When he was growing up in the late 1970s, ‘a whole heap of Brothers’ used to come and visit Caden’s house in Melbourne. Brother Richard Maynard, who taught at Caden’s Catholic school, used to come over for dinner quite a bit. Caden’s parents were very involved with the Church, raising funds for various charities. When Caden went ‘a bit off the rails’ in Year 8, they were not impressed. Then, when his beloved dad died suddenly, Caden’s school work started to go downhill.
His mother encouraged him to spend time with Brother Maynard as a way of straightening him out. Caden looked up to Brother Maynard, who was ‘very funny, very charming’ and ‘always had his arm around me, cuddling me’. He lived with Maynard out at his property for a couple of weeks, where he helped him do work on his house.
Maynard introduced him to cigarettes, marijuana and alcohol. They’d sleep in a caravan on Maynard’s property. Caden would often wake up very late, in Maynard’s bed, with a sore bottom or a feeling that he needed to go to the toilet. Sleeping in was out of character for Caden. He was a hyperactive boy, normally, and it drove his mum mad. When Caden asked Maynard why he was in his bed, Maynard would say he had needed to shift Caden off his bed to access some stuff.
Caden believes that Maynard drugged him and sexually abused him as he slept. He can remember seeing Maynard add something to his coffee which wasn’t sugar but it didn’t register with him at the time that anything was wrong.
When they visited a friend of Maynard’s they both kept asking Caden if he was thirsty and wanted a drink. Eventually he did drink what they offered him. Later, he woke up groggy and sore in Maynard’s car as they were driving back to the caravan.
Maynard had a dark room on his property and one morning, after Caden woke very late, he went looking for him there. The door was locked, so he knocked. Maynard very angrily told him to wait. ‘Never, ever, was he angry with me – always kind and nice.’
He now believes that Maynard was developing photos of him that he’d taken the night before.
Caden’s school work didn’t improve and he left school at 14. By Caden’s second or third visit to the property, Brother Maynard had been removed from the Brothers and sent to various other schools. He was ‘sort of swapped around, always, more than five times, until he ended up stopping teaching’.
Years later Caden was talking to a friend about Richard Maynard. ‘Ring him’ she said and he did. Maynard told him he was now living as an openly gay man. ‘I’ve done some really bad things’, he said to Caden. ‘I was so scared.’
Caden reassured him it was fine to be gay, not understanding what Maynard was talking about. ‘From then, it went around my head and drove me nuts … and then I started remembering things … It all started to make sense.’

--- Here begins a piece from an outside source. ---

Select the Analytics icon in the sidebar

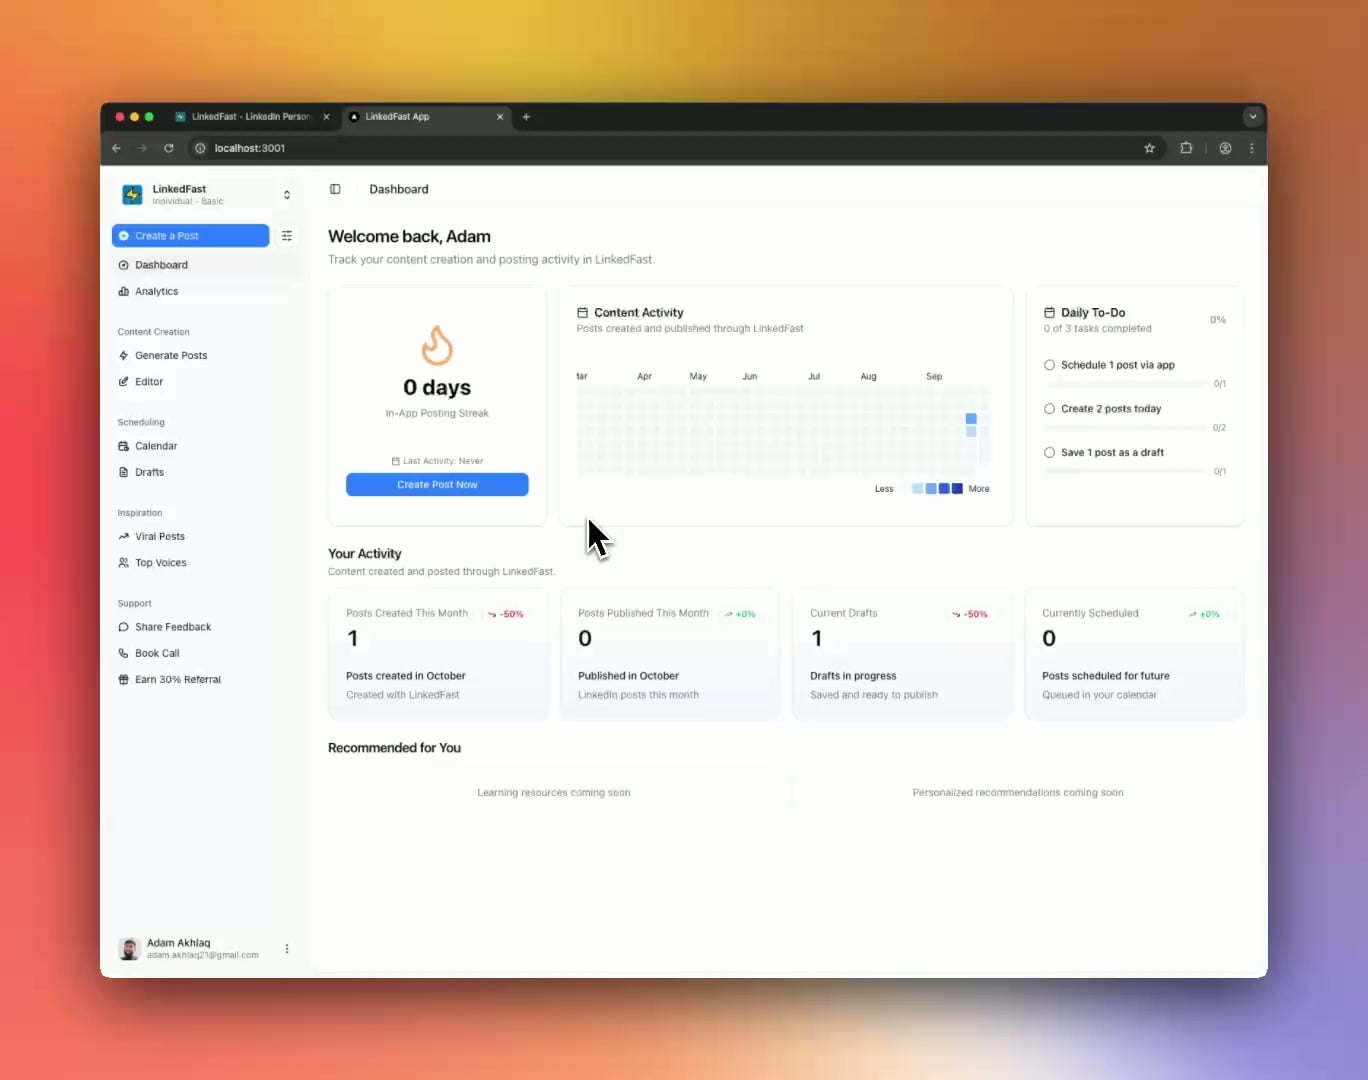[126, 291]
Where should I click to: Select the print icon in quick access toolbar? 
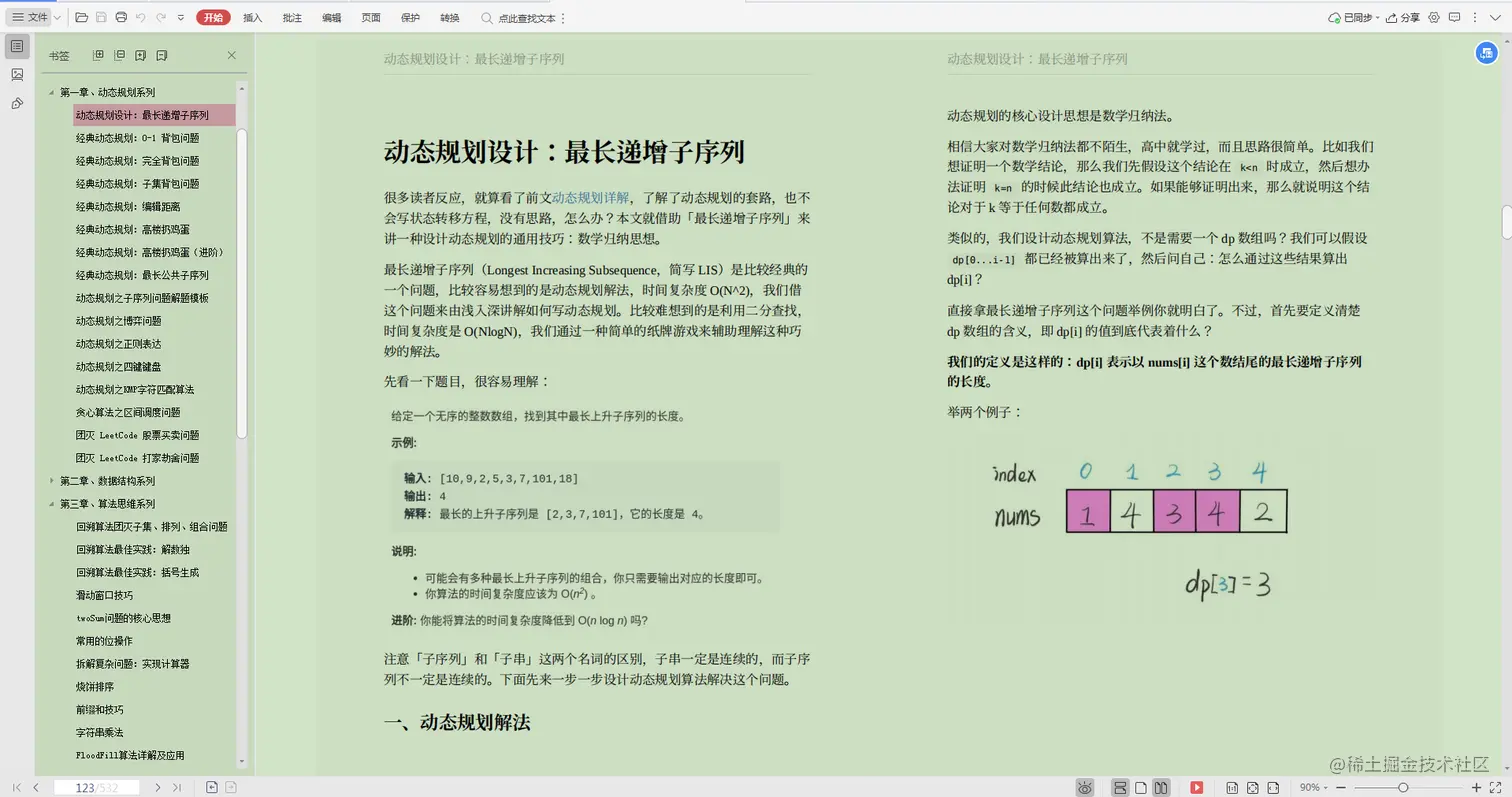point(121,17)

He continued to piece together his memories until he realised what Maynard had been doing to him out on the property. Caden didn’t disclose the abuse to his family but after talking to some trusted friends, he approached the school where Maynard had taught. The problem was that he couldn’t prove that sexual abuse had taken place. His solicitors tried to get his reports but the school claimed not to have them. Caden fell into a massive state of depression and tried to take his own life.
Caden underwent a long convalescence and finally disclosed the sexual abuse to his family. He encountered Richard Maynard again and this time he challenged him. ‘When I was a little kid … did you do things you shouldn’t have done?’ Maynard replied a bit too quickly. ‘“No, do you believe me?” I’ve never seen a lie come out of someone so quick in my life.’
He still ‘liaised’ with Maynard a bit after that encounter, but then shut it down.
Caden is leading a positive life now. ‘I’m not ashamed that that happened to me, because it wasn’t my fault’, he told the Commissioner.
Caden is still in the process of getting evidence together and has been told by a contact that Maynard sexually abused other boys from two different schools.
Focussing on everyday tasks helps Caden cope with the impact of the abuse on his life. ‘I am not who I should be, and I live with that. And it’s not fair.’ His close friends and family also give him strong support. He overcame a struggle with alcohol and has a job that gives back to the community.
As he left the Commission, Caden said, ‘I’ve got that gut feeling that good things are gonna come from this, not just for me but everyone’.